> **WHAT IS BEING ASKED**
Write out the material below exactly, with no line missing.

> **RECORDS FOR PROCESSING**
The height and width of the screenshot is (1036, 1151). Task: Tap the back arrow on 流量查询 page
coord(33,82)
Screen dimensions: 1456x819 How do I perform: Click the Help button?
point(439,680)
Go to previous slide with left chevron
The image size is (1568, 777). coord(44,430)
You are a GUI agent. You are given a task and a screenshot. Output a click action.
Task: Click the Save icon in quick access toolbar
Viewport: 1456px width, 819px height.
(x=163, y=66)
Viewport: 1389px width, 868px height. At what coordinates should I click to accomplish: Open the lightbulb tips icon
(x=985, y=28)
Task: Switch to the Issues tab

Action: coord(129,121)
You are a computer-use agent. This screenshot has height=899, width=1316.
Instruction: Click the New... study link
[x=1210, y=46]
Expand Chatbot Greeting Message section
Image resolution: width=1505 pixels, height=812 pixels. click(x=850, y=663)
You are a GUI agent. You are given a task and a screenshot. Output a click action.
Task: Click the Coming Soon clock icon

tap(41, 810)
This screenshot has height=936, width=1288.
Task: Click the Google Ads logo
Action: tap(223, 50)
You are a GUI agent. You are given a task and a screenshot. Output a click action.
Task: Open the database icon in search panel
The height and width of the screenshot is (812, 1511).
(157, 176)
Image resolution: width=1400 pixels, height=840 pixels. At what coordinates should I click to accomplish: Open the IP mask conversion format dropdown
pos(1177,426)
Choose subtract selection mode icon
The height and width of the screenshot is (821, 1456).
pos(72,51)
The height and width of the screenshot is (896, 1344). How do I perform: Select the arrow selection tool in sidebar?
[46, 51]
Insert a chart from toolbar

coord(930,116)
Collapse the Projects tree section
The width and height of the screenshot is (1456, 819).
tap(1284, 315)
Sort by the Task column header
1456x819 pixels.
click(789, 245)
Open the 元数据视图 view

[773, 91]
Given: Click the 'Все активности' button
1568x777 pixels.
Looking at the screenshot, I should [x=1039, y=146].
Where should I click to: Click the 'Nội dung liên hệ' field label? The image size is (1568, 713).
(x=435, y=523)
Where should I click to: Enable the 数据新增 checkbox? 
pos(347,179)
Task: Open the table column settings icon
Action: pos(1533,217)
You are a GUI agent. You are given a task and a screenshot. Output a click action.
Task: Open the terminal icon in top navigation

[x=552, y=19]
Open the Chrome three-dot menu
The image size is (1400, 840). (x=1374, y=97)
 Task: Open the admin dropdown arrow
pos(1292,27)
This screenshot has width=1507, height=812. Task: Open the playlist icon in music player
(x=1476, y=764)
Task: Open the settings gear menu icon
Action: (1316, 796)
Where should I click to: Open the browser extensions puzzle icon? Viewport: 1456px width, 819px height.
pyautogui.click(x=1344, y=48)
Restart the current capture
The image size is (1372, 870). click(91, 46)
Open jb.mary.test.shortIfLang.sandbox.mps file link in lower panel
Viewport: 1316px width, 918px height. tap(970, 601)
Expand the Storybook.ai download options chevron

> **WRITTEN SOLUTION**
The height and width of the screenshot is (1036, 1151). Task: Tap the back arrow on 流量查询 page
coord(33,82)
Screen dimensions: 1456x819 How do I perform: Click the Help button?
point(439,680)
Go to previous slide with left chevron
The image size is (1568, 777). coord(44,430)
You are a GUI agent. You are given a task and a screenshot. Output a click action.
Task: Click the Save icon in quick access toolbar
Viewport: 1456px width, 819px height.
(x=163, y=66)
Viewport: 1389px width, 868px height. At what coordinates should I click to accomplish: Open the lightbulb tips icon
(x=985, y=28)
Task: Switch to the Issues tab

Action: coord(129,121)
You are a computer-use agent. This screenshot has height=899, width=1316.
Instruction: Click the New... study link
[x=1210, y=46]
Expand Chatbot Greeting Message section
Image resolution: width=1505 pixels, height=812 pixels. click(x=850, y=663)
You are a GUI agent. You are given a task and a screenshot. Output a click action.
Task: Click the Coming Soon clock icon

tap(41, 810)
This screenshot has height=936, width=1288.
Task: Click the Google Ads logo
Action: tap(223, 50)
You are a GUI agent. You are given a task and a screenshot. Output a click action.
Task: Open the database icon in search panel
The height and width of the screenshot is (812, 1511).
(157, 176)
Image resolution: width=1400 pixels, height=840 pixels. At what coordinates should I click to accomplish: Open the IP mask conversion format dropdown
pos(1177,426)
Choose subtract selection mode icon
The height and width of the screenshot is (821, 1456).
pos(72,51)
The height and width of the screenshot is (896, 1344). How do I perform: Select the arrow selection tool in sidebar?
[46, 51]
Insert a chart from toolbar

coord(930,116)
Collapse the Projects tree section
The width and height of the screenshot is (1456, 819).
tap(1284, 315)
Sort by the Task column header
1456x819 pixels.
click(789, 245)
Open the 元数据视图 view

[773, 91]
Given: Click the 'Все активности' button
1568x777 pixels.
Looking at the screenshot, I should [x=1039, y=146].
Where should I click to: Click the 'Nội dung liên hệ' field label? The image size is (1568, 713).
(x=435, y=523)
Where should I click to: Enable the 数据新增 checkbox? 
pos(347,179)
Task: Open the table column settings icon
Action: pos(1533,217)
You are a GUI agent. You are given a task and a screenshot. Output a click action.
Task: Open the terminal icon in top navigation

[x=552, y=19]
Open the Chrome three-dot menu
The image size is (1400, 840). (x=1374, y=97)
 Task: Open the admin dropdown arrow
pos(1292,27)
This screenshot has width=1507, height=812. Task: Open the playlist icon in music player
(x=1476, y=764)
Task: Open the settings gear menu icon
Action: (1316, 796)
Where should I click to: Open the browser extensions puzzle icon? Viewport: 1456px width, 819px height.
pyautogui.click(x=1344, y=48)
Restart the current capture
The image size is (1372, 870). click(91, 46)
Open jb.mary.test.shortIfLang.sandbox.mps file link in lower panel
Viewport: 1316px width, 918px height. tap(970, 601)
Expand the Storybook.ai download options chevron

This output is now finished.